PROBLEM STATEMENT
Give only the number of lines in the rows below that contain the string "field". Case counts.

SUPPLIED INFORMATION
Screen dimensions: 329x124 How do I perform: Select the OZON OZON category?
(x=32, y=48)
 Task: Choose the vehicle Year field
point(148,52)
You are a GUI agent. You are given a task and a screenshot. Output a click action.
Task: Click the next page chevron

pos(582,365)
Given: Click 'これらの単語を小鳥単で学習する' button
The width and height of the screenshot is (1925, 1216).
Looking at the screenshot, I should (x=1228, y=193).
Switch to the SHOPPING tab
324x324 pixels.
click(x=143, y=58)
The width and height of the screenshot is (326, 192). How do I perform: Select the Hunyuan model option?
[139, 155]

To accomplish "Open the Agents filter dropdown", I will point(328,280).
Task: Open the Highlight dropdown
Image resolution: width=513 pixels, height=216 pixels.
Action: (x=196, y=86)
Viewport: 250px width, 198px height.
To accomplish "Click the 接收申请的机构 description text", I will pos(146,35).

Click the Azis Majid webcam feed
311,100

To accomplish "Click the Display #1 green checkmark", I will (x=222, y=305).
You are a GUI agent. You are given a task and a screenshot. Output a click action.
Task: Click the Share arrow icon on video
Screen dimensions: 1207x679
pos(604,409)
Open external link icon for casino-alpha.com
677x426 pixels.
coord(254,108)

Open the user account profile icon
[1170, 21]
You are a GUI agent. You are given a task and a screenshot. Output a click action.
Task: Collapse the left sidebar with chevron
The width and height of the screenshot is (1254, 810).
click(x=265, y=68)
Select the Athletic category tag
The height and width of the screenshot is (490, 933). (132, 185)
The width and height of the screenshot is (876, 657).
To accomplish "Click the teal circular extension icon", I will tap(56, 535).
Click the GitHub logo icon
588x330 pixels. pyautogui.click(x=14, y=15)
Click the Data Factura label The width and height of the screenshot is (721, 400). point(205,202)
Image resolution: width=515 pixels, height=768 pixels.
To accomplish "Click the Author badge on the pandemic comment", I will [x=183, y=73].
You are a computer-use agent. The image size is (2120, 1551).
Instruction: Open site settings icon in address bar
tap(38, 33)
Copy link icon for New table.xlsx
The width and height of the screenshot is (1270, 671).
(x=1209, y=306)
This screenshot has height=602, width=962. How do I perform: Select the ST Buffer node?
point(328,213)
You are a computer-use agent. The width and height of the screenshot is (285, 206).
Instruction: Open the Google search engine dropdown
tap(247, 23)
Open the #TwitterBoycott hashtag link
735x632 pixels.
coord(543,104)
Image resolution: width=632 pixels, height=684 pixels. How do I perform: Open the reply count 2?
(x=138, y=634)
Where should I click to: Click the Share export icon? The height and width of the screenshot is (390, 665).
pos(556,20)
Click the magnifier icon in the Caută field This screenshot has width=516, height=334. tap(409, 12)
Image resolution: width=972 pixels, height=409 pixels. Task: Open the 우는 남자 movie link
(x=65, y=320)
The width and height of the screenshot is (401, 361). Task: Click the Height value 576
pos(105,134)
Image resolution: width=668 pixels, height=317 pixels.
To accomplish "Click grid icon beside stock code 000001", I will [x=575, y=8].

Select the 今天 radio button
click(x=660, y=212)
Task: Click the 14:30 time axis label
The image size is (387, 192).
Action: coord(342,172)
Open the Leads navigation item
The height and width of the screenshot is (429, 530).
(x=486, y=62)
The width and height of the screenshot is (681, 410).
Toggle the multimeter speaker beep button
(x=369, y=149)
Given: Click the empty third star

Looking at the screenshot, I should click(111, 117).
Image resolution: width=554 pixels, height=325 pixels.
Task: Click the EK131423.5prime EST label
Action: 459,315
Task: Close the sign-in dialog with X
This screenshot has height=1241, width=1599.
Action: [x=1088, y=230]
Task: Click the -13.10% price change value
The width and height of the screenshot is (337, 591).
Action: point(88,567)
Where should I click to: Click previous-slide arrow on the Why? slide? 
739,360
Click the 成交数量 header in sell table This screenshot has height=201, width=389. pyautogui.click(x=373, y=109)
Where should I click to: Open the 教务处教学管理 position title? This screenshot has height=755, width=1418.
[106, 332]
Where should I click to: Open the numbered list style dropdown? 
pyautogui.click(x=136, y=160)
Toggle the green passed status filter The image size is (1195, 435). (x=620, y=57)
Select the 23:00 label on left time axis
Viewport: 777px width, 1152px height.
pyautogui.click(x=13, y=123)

RESULT BELOW
2